January 11th 1755 or 1757 – Alexander Hamilton, who would prove indispensable to George Washington in the Revolutionary War and beyond, is born this day.
A powerful Atlantic hurricane descended on the small Caribbean island. Buildings and houses were smashed into oblivion; people were washed out to sea, gone forever. The tropical trees bent and bowed, then snapped in the savage storm.
One of the survivors, a fourteen-year-old boy full of ardor and courage, penned the account below, describing the devastation. It was a story that would bring the young man to the attention of influential people and ultimately change the course of history.
Honored Sir,
I take up my pen, just to give you an imperfect account of one of the most dreadful hurricanes that memory or any records whatever can trace, which happened here on the 31st ultimo at night. It began about dusk, at north, and raged very violently till ten o’clock. Then ensued a sudden and unexpected interval which lasted about an hour. Meanwhile the wind was shifting round to the southwest point, from whence it returned with redoubled fury and continued till nearly three in the morning. Good God! what horror and destruction – it’s impossible for me to describe – or you to form any idea of it. It seemed as if a total dissolution of nature was taking place. The roaring of the sea and wind – fiery meteors flying about in the air – the prodigious glare of almost perpetual lightning – the crash of falling houses – and the ear-piercing shrieks of the distressed were sufficient to strike astonishment into Angels. A great part of the buildings throughout the island are leveled to the ground – almost all the rest very much shattered – several persons killed and numbers utterly ruined – whole families wandering about the streets, unknowing where to find a place of shelter – the sick exposed to the keenness of water and air – without a bed to lie upon – or a dry covering to their bodies – and our harbors entirely bare. In a word, misery, in its most hideous shapes, spread over the whole face of the country ….
While America’s history is rich in stories, many of the history-makers were not rich in material goods. One of those great stories concerns a boy of Scottish parents born on the island of Nevis in the West Indies around 1755. His father abandoned the family when he was about ten years of age, and so it was that his mother was forced to keep a small store to hold her little clan together.
Three years later, she died, and a child by a previous marriage claimed all her property and possessions. Her youngest son, left out in the cold, was adopted by a cousin who soon died, and the orphan became the ward of a merchant.
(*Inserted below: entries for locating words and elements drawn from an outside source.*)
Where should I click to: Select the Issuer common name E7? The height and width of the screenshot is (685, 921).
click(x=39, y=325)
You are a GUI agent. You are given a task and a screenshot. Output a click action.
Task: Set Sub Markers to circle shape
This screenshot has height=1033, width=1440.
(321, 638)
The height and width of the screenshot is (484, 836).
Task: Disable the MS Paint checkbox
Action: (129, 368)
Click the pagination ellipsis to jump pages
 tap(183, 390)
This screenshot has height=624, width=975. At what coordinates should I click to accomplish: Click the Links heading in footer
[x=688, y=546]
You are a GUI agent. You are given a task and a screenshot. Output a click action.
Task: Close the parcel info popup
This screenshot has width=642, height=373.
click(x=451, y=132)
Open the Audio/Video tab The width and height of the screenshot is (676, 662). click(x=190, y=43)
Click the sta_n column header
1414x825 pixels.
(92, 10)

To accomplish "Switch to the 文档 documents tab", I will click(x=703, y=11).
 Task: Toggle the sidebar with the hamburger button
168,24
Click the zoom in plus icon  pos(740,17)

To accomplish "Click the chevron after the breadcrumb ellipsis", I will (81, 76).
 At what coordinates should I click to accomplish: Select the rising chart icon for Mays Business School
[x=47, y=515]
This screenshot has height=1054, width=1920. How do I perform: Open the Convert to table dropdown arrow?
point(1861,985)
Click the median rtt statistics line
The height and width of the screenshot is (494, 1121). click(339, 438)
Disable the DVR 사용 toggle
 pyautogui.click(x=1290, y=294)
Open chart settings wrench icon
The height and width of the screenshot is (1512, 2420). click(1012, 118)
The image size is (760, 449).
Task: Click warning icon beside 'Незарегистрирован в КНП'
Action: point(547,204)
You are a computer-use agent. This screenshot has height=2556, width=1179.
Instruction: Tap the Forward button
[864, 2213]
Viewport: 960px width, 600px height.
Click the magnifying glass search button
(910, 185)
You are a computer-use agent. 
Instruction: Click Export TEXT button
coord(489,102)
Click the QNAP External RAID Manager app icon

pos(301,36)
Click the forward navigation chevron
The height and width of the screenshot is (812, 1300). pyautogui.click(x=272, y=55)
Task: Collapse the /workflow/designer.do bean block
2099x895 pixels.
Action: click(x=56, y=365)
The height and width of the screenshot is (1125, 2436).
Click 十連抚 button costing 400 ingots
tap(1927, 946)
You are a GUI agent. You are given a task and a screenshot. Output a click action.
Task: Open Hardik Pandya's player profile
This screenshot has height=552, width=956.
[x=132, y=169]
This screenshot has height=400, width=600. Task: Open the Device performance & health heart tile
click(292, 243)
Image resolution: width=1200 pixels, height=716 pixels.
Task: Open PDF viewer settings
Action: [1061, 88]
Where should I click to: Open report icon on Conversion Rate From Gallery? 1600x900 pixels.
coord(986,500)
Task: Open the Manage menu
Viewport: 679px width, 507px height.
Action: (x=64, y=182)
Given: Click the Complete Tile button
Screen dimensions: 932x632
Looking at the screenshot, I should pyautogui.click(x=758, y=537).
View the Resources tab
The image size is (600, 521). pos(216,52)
He was put to service as a clerk in an import/export business.
From his earliest years, he loved to read and taught himself history and philosophy, honing a keenly observant eye and a descriptive writing style. When the merchant, one Thomas Stevens, left the islands to expand his business, he appointed the self-motivated and competent teenager as business manager for an extended period.
The business prospered under the orphan’s steady hand. Just when it seemed that his life would lead to a prosperous business career in the West Indies, an “act of God” intervened.
In a moment of providential significance, the enterprising young clerk wrote a vivid account of the devastation visited on the island and submitted it for publication in the local newspaper, The Royal Danish American Gazette.
The governor and others read his account and determined that such an articulate and apparently brilliant young man should receive further education. They subsidized his move to New York and entry into college.
The year was 1774, and the student became a convinced supporter of the movement toward independence from England. He wrote political pamphlets and joined the agitators for the American cause.
As a man of action, he joined the army to fight for liberty. The orphan from the islands became a hero in the war as a member of General Washington’s staff. After winning independence, he defended the Constitution of the new United States, was appointed the first Secretary of the Treasury, and later became the Inspector General.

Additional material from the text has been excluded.